» Rows on where targets appear
________
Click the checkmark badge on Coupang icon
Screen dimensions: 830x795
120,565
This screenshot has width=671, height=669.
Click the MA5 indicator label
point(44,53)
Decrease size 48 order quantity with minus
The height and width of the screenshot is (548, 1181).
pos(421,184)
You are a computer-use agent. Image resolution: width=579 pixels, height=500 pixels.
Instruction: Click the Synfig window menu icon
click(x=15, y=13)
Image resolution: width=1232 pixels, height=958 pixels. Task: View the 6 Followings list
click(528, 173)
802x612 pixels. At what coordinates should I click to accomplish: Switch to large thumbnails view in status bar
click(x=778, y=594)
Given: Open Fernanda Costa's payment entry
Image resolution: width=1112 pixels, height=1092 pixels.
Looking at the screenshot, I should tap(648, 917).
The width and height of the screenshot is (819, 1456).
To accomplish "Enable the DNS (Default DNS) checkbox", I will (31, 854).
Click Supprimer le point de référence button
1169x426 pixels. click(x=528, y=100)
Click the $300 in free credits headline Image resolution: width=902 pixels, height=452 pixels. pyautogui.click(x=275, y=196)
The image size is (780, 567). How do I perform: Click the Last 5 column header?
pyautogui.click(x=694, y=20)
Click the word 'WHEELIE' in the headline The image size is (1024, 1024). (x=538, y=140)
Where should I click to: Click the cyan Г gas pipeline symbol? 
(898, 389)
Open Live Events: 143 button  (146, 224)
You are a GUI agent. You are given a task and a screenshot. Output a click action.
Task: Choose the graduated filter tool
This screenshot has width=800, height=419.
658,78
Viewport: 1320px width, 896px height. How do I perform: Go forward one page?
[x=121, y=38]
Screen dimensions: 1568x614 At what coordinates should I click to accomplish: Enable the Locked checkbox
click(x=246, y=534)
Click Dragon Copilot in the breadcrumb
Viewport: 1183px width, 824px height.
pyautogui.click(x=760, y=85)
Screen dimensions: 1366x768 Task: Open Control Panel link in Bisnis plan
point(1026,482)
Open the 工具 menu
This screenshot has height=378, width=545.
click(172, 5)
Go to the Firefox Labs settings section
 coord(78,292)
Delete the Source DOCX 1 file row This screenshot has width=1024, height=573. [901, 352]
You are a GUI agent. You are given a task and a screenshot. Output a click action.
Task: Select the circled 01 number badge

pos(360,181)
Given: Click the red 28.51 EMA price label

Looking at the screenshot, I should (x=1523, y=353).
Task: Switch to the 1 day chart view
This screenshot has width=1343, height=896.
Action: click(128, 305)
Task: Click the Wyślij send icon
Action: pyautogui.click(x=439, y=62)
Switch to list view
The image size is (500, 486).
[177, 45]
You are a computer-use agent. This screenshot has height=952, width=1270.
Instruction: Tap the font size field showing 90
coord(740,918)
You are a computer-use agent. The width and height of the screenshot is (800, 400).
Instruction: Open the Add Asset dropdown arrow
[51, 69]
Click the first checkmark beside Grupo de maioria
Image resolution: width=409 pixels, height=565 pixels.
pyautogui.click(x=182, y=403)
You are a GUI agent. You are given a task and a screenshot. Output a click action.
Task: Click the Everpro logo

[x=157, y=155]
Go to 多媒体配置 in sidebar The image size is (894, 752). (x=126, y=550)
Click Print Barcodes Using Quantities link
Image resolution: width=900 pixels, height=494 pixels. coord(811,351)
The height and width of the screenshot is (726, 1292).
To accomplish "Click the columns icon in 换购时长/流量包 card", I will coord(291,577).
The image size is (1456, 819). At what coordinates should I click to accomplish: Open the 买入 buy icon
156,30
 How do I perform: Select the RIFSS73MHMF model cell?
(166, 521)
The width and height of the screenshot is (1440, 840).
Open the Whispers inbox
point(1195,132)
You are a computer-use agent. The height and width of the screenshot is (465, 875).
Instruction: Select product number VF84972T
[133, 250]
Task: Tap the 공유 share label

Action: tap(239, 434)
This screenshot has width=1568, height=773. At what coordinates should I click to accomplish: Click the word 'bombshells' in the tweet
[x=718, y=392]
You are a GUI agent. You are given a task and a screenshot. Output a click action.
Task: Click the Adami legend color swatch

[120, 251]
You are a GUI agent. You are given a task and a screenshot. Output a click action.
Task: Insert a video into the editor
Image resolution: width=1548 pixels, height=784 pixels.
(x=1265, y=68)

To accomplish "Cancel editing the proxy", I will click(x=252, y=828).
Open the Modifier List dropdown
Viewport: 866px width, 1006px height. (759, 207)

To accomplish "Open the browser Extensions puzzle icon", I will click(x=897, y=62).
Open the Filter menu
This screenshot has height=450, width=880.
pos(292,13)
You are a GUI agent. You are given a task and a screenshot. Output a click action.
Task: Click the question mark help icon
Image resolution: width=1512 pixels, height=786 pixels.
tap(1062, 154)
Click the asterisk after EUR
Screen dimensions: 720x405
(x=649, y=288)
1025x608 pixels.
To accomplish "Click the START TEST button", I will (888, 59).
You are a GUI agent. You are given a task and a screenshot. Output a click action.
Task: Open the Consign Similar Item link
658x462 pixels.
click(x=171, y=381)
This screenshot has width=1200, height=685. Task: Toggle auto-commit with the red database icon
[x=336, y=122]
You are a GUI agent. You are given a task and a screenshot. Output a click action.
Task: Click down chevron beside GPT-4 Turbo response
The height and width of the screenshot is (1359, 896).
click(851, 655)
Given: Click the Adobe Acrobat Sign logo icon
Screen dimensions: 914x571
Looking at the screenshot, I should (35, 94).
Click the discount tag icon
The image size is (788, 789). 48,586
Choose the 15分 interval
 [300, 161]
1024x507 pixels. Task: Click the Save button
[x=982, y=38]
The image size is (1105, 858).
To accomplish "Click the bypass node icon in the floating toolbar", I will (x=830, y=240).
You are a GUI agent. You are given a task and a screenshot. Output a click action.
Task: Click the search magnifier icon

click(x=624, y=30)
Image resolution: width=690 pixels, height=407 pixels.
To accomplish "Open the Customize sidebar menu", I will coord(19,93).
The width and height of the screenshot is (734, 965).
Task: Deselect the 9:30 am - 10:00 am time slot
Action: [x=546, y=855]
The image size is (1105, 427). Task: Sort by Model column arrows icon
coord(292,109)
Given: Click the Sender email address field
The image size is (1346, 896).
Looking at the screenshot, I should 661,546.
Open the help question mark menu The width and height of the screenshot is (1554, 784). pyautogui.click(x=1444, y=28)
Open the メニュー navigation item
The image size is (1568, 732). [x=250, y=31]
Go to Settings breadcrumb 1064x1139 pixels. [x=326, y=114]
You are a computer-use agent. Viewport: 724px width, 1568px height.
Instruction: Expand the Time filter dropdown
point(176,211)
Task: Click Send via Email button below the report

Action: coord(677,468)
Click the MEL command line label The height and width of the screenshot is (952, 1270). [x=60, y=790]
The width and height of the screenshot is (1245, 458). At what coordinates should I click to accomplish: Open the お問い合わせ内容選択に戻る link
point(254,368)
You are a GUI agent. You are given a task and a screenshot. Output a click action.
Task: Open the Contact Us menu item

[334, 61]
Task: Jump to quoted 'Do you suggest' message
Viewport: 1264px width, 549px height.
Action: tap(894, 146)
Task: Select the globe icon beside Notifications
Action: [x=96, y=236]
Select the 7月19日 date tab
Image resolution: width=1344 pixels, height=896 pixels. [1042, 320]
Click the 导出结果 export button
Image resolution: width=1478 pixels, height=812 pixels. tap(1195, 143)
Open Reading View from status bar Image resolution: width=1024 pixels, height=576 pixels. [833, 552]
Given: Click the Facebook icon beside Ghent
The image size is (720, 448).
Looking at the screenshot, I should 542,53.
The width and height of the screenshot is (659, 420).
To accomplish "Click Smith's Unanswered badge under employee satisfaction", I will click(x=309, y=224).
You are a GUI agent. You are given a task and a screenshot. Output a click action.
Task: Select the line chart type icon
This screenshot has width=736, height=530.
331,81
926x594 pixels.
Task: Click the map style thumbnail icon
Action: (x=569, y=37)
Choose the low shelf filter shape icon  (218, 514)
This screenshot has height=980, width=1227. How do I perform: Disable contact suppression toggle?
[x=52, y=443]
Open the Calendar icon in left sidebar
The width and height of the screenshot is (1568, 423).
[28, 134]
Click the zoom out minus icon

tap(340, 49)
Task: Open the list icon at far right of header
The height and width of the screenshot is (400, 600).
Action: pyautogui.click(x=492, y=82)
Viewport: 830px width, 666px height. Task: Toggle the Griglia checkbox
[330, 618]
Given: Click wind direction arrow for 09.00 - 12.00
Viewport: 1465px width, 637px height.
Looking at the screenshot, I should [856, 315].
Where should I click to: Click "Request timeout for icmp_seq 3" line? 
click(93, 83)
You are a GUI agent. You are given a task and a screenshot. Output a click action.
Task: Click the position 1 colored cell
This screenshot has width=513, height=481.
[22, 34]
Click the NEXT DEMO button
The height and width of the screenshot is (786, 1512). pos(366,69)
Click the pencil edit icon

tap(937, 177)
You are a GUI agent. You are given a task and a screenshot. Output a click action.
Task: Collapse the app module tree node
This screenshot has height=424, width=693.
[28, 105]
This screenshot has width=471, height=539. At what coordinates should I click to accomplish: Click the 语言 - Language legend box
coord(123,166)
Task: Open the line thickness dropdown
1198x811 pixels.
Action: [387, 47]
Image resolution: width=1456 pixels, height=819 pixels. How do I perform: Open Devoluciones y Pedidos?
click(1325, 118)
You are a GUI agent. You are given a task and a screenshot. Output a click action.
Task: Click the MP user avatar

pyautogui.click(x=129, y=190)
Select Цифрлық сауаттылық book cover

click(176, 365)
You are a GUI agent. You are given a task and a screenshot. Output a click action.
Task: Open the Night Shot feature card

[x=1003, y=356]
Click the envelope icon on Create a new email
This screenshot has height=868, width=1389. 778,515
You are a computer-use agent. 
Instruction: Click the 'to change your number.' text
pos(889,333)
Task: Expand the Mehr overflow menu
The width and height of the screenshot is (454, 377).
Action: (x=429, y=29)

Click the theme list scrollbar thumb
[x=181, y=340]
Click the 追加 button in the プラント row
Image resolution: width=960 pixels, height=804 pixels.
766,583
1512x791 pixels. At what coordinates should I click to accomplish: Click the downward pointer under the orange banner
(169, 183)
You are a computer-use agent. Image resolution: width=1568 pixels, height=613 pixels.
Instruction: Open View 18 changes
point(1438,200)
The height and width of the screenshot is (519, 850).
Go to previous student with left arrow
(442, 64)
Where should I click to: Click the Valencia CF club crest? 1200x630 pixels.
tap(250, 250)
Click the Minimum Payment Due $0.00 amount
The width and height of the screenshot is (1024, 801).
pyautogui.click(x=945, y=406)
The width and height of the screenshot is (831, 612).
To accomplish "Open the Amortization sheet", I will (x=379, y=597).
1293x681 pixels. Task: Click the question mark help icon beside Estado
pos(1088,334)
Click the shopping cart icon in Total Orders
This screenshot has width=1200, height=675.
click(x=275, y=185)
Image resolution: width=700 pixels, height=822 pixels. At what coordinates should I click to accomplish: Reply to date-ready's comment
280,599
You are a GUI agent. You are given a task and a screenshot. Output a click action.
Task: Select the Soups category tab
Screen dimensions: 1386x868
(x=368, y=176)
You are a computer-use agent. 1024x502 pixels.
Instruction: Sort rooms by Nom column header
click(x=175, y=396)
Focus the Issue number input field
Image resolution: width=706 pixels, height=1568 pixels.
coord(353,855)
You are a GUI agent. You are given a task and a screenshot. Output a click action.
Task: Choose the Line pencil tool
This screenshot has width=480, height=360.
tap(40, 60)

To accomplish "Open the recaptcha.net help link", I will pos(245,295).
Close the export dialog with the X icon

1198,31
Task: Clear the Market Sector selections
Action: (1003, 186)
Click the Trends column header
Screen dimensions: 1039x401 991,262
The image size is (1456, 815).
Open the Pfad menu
________
Extract every line from the entries above that contains the word "with".

Decrease size 48 order quantity with minus
This screenshot has width=1200, height=685. Task: Toggle auto-commit with the red database icon
Go to previous student with left arrow
Close the export dialog with the X icon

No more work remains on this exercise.